Configuring a join column

A join column serves as the linkage between the non-spatial CSV data and geographic data like county boundaries. To facilitate this linkage, any incoming CSV must have one of these columns:

Name Geography Description
GEOID all For state, county, and tract data the GEOID is equivalent to the FIPS id. For ZCTA data, GEOID can match the zip code or ZCTA5 for each ZCTA.
FIPS state, county, tract FIPS ids are nested such that, for example, the 5-digit FIPS for a county includes the 2-digit FIPS for its state.
ZCTA5 zcta 5-digit zip code that corresponds with the zip code tabulation area.
HEROP_ID all A HEROP_ID is our version of GEOID, which also includes a "summary-level" code on the front of it, indicating what geography level the id refers to.

Registry preparation

After the data has been prepared, the registry must also be prepared. The best way to do this is by asking these questions:

Is there a geodata target for this data already in the registry?

If the new data must be joined to 2020 county boundaries, for example, is there already a geodata-source for that geography and vintage?
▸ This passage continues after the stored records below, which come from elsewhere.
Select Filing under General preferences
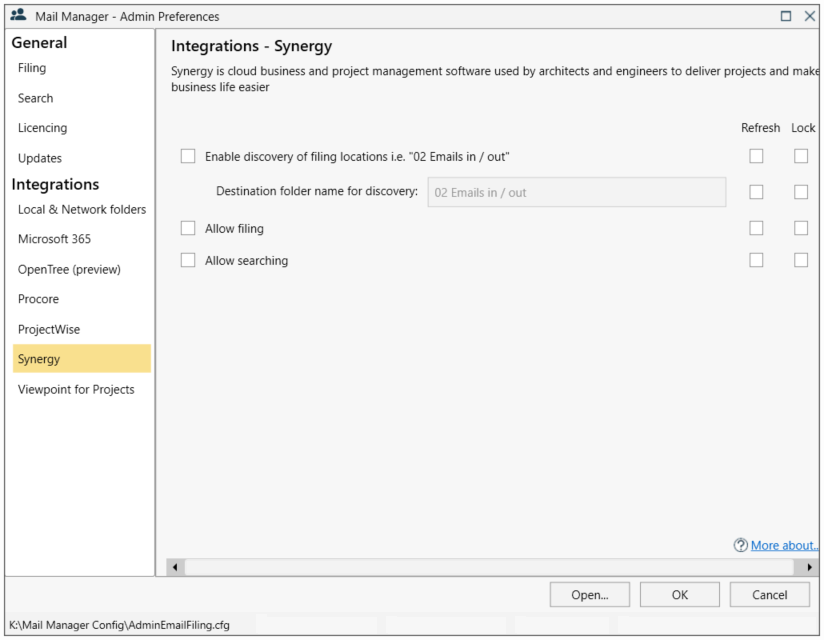Screen dimensions: 824x640 (31, 68)
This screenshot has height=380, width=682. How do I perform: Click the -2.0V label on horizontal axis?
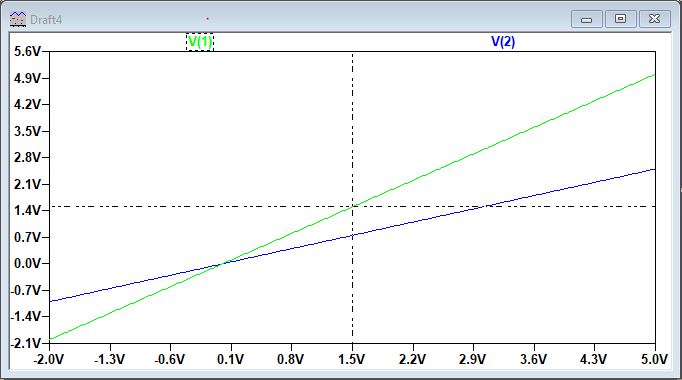click(x=48, y=360)
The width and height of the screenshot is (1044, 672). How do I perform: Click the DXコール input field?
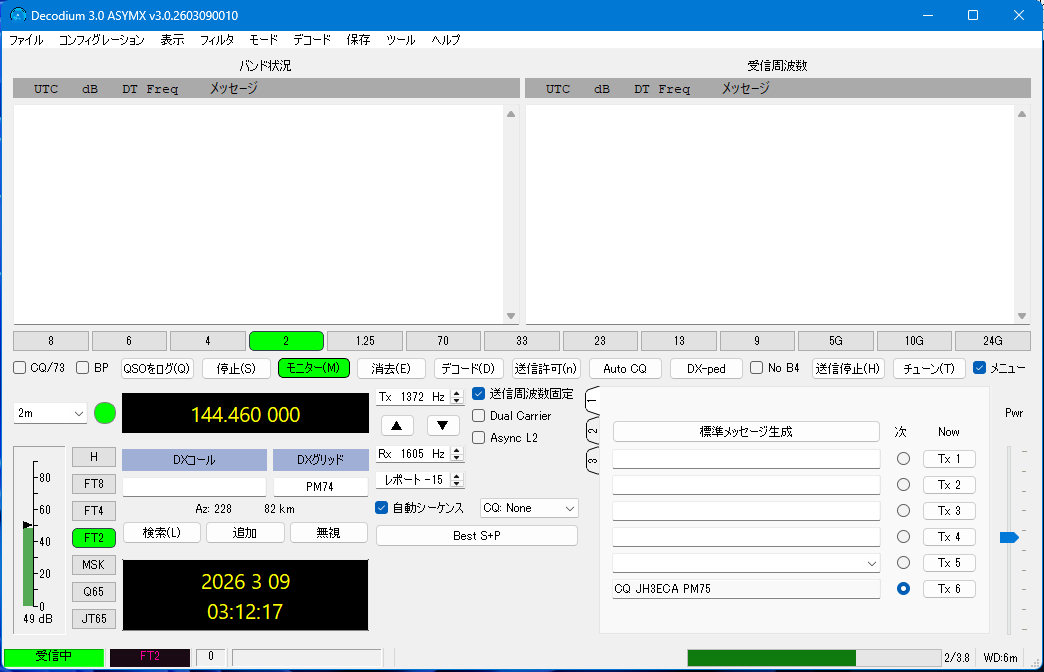[x=194, y=487]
Is there an existing table source that matches the year and geography of the incoming data?

If the new CSV contains county-level data for 2021, then is there already a county-2021 table source in the registry?

Are all columns in the incoming data already defined in the OEPS registry?
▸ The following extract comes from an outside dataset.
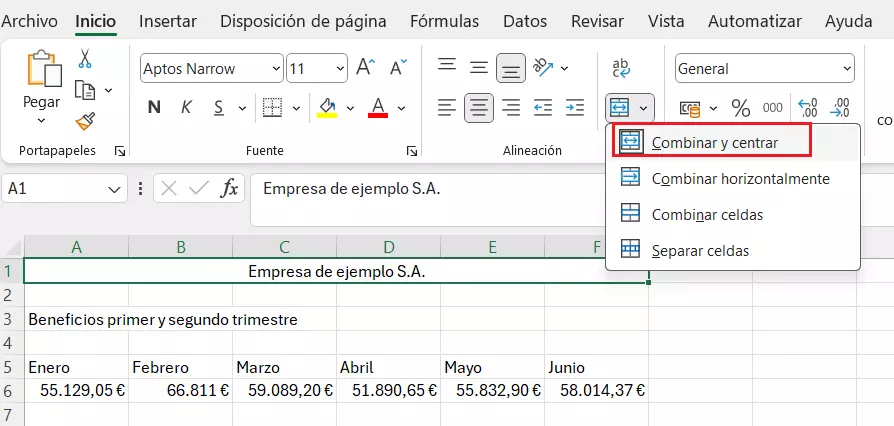The image size is (894, 426).
Task: Select Separar celdas option
Action: pyautogui.click(x=699, y=250)

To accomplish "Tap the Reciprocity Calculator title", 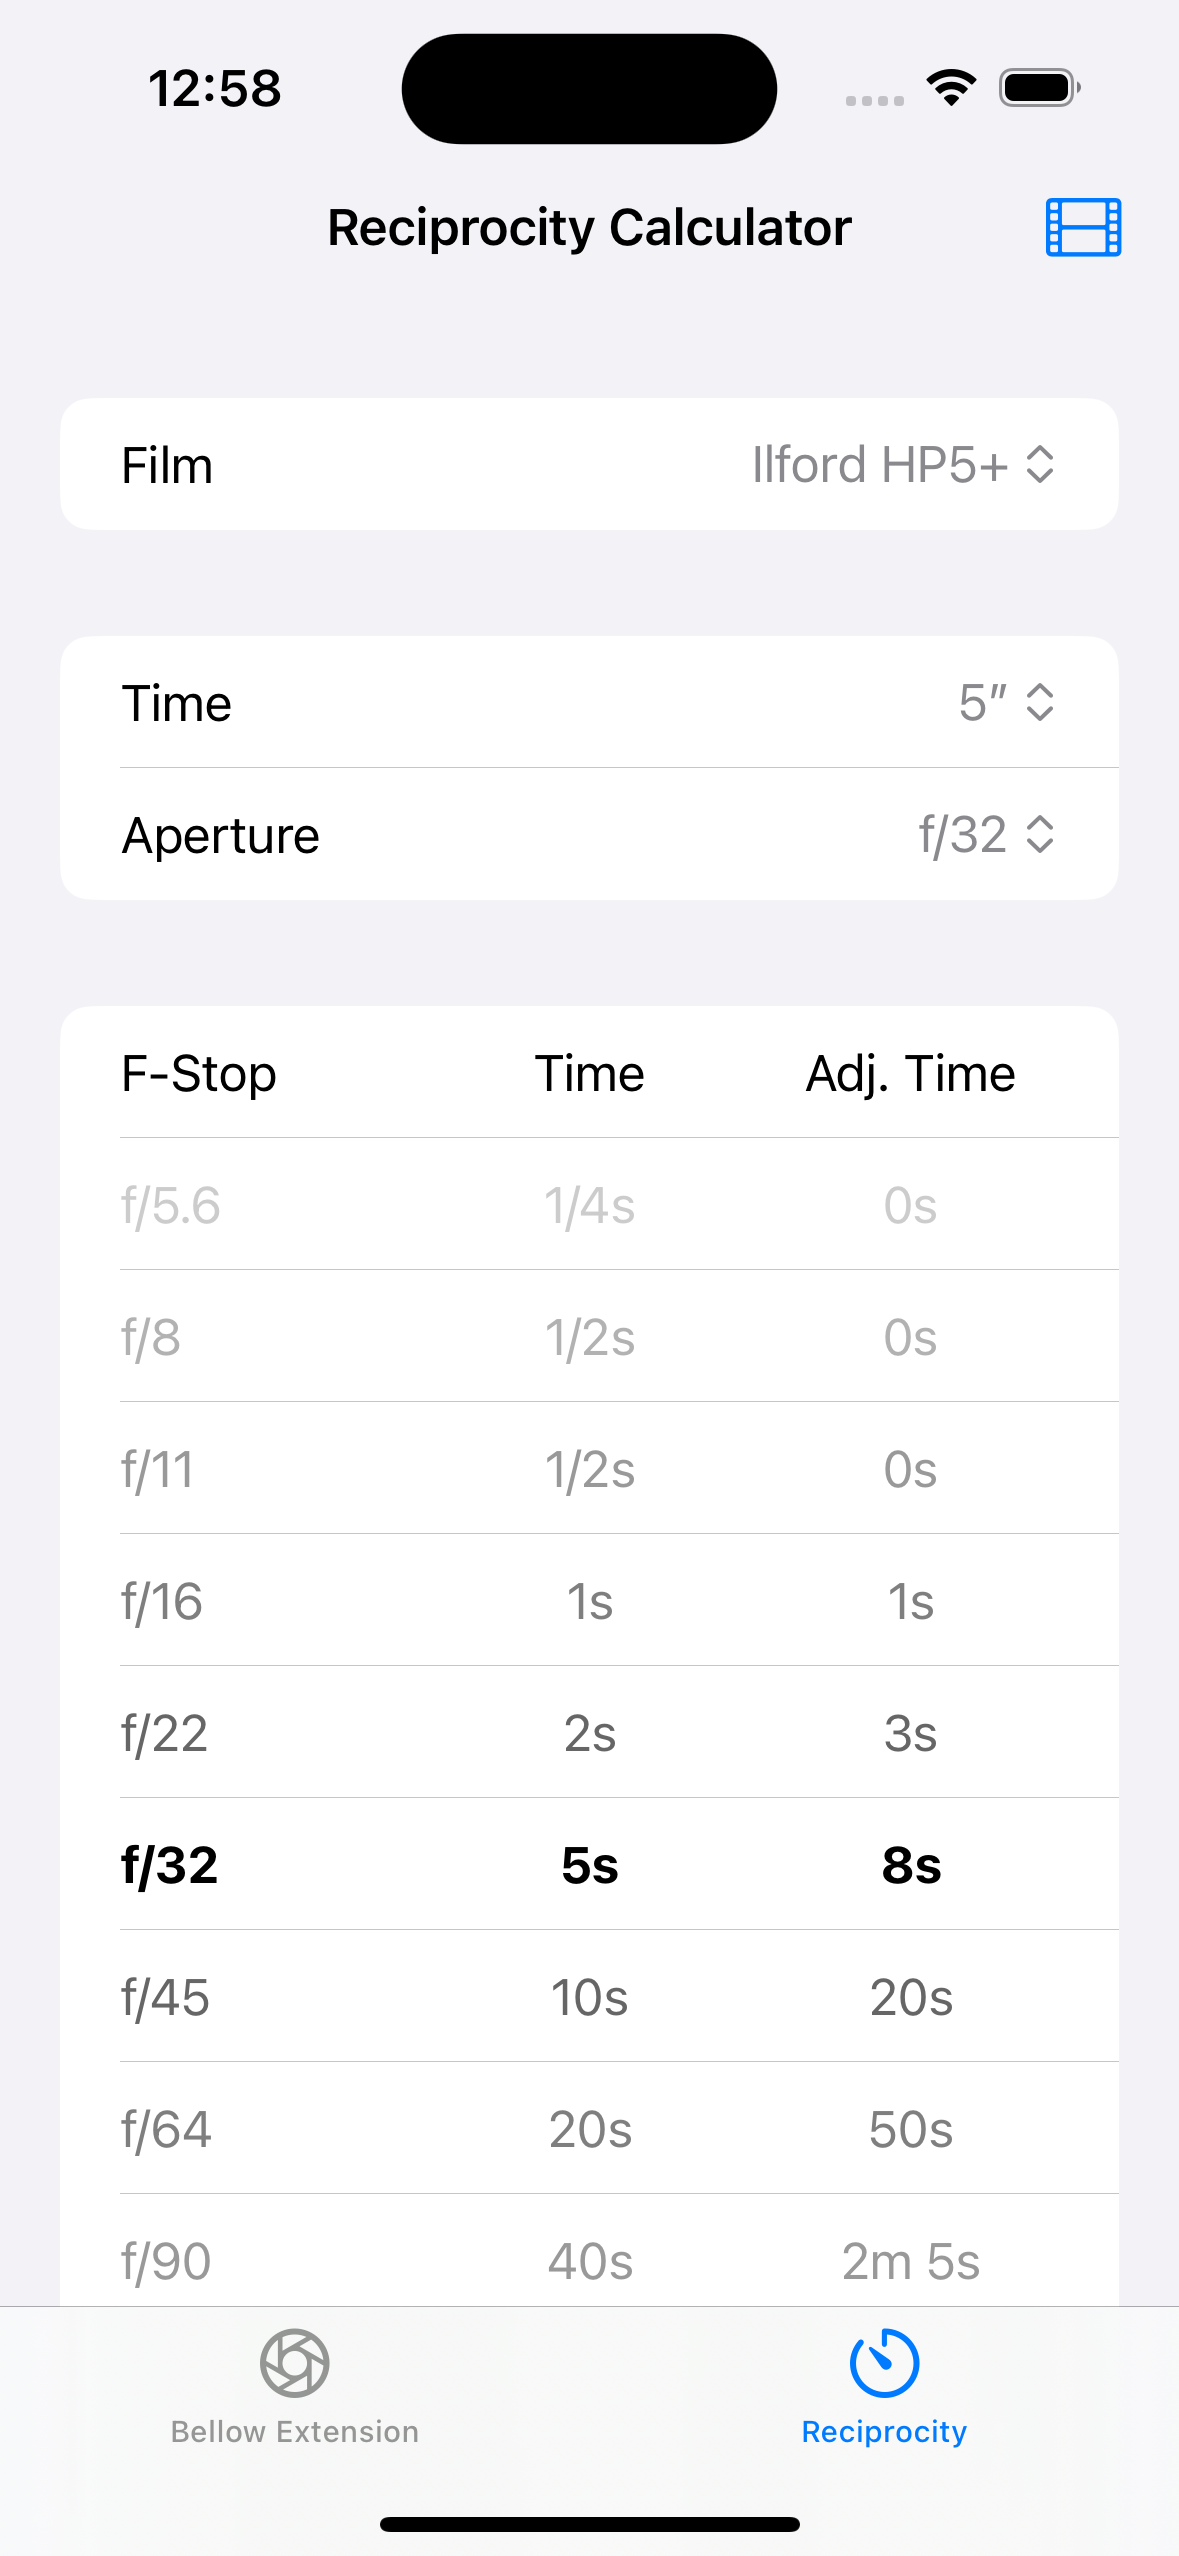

You can check this with the following command:

flask inspect-csv -s path/to/MyNewCountyData2021.csv

Note

You can run this command on a directory as well, and every CSV within it will be inspected.

Workflow

Listed here in logical order, though often only the later steps will be needed.

Create a new geodata source

A geodata source is a JSON file that points to one of the zipped shapefiles we have in our geodata.healthyregions.org S3 storage system. If you need a new geography level and/or vintage that is not already in S3, see github.com/healthyregions/geodata to learn how to add it.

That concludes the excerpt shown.